NETGEAR Nighthawk M1 4G LTE Mobile Router (MR1100) was released in early 2017, as the world-first gigabit LTE device. It’s since been used in situations where the user required maximum speeds, while being able to connect to it via ethernet and WiFi. But, what happens when you try to use it for something that it hasn’t necessarily been designed for, like IRL streaming in a dynamic environment?
Nighthawk M1 Download & Upload Speed
Running the initial speed test proves that we’re dealing with a powerful device. Getting 148Mbit 4G download speed is not something you get to see on a daily basis. The upload keeps up as well, with impressive 50Mbit. This is all thanks to it’s 4X Carrier Aggregation feature, which uses multiple bands from the same tower to boost the speed as much as possible. Contrary to popular belief, this does NOT mean that it uses multiple towers at once. But, does that still help to mitigate connection dropouts while e.g. riding a bike?

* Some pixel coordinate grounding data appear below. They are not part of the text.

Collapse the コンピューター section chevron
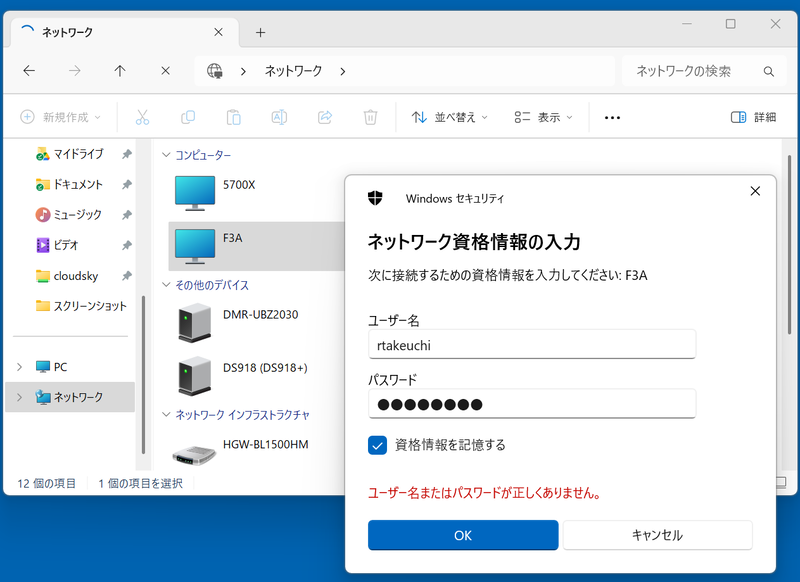166,155
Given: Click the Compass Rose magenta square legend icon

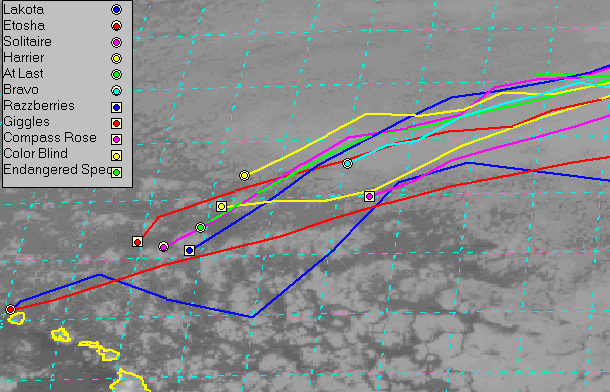Looking at the screenshot, I should [116, 139].
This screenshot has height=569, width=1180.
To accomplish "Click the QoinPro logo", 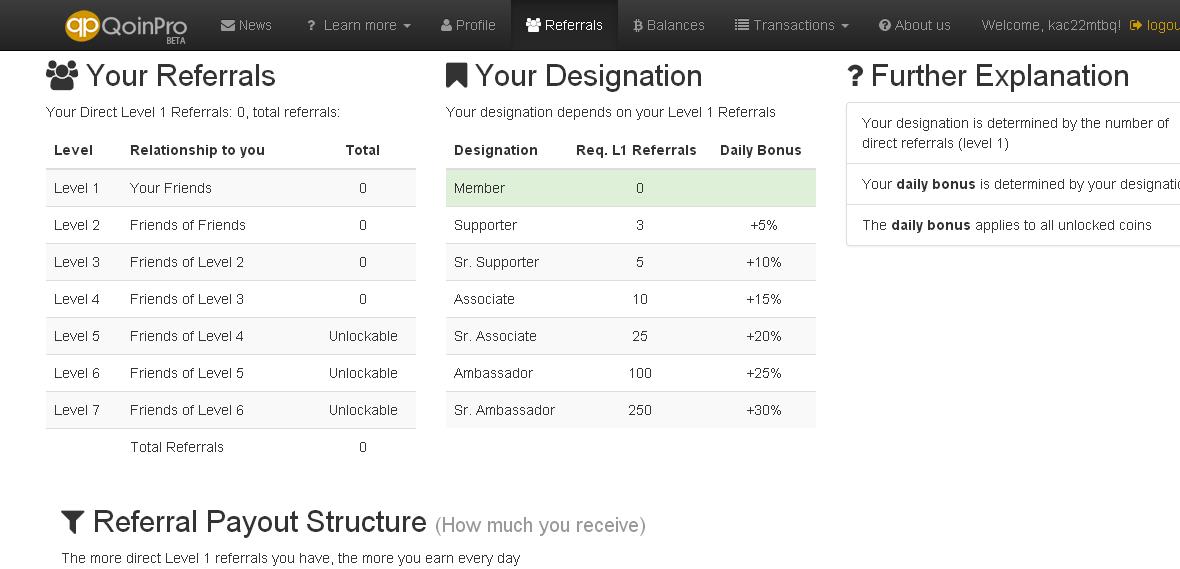I will point(126,26).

For a year, I’ve been using my old TP-LINK MR-6400 for the occasional IRL streams in Croatia. We’re fortunate to have decent 4G coverage in and around all major cities, so you can, in theory, use more basic 4G mobile devices and achieve above average results. The device averaged 40Mbit download, and 20Mbit upload, but would still usually reset itself, or completely drop out due to some sort of overload, every 2-3 hours or so. Visual glitches were also a common part of every stream. Let’s see if the Nighthawk M1 can do better.
The Real-World Test
For test purposes, I was using the setup described in this video. The carrier was T-Mobile. The first test was a 3 hour bike ride. Streaming 1080p60 at 6000kbps, it had no problem handling everything, up until the moment where it completely died, one hour into the test! Turns out, it overheated! This is due to the battery emmiting excess heat while being heavily stressed on the upload side like this. It didn’t help that it was inside a backpack, either.
The fix to this problem is to remove it’s internal battery (easily done) and power it via USB-C cable connected to a 5V 2.1A power bank, like the ANKER 13,000 mAh one. From there on out, the stream went smooth, with only one or two minor, 1-2 second visual glitches, which is to be expected in very dynamic environments like IRL streaming.
Next two tests were done in two different cities, one being an old town with thick stone walls. It did not fail, not even once! Only minor visual glitches in spots where you’d expect to find a 4G dead zone. Impressive! It also does not seem to suffer from the same problem that the TP-LINK did, which is the overload recovery. It handles large amounts of lost packets being resent all at once very well. SRT protocol in combination with Nighthawk M1 seems to be the winning combination.
Overall, I must admit I was impressed with the connection quality that the Nighthawk M1 achieved. For such a small device, with no external antennas, it handled partial dead zones very well.
If there is a downside to the product other than it’s price, then it’s the reports of Nighthawk M1s getting “bricked” after automated firmware updates. Apparently, there is a chance your device gets damaged during the firmware updates. However, it does depends on the model, and the carrier that issued it. It may not affect all Nighthawk M1s out there!
But wait, did we forget about the battery? Buying a high-end product just to remove it’s battery and never use it again, that’s not something buyers are going to be satisfied with. I’m curious how this product made it thru QA. You will only ever use the battery if you’re doing office work thru this router.
If you’re serious about IRL live streaming, and you want to invest in the top equipment – the Nighthawk M1 is an essential piece of your gear. No wonder it’s often recommended, and a part of almost every pre-built backpack out there. At around $269.00, it is on the expensive side, but it’s most likely going to last you for a long time.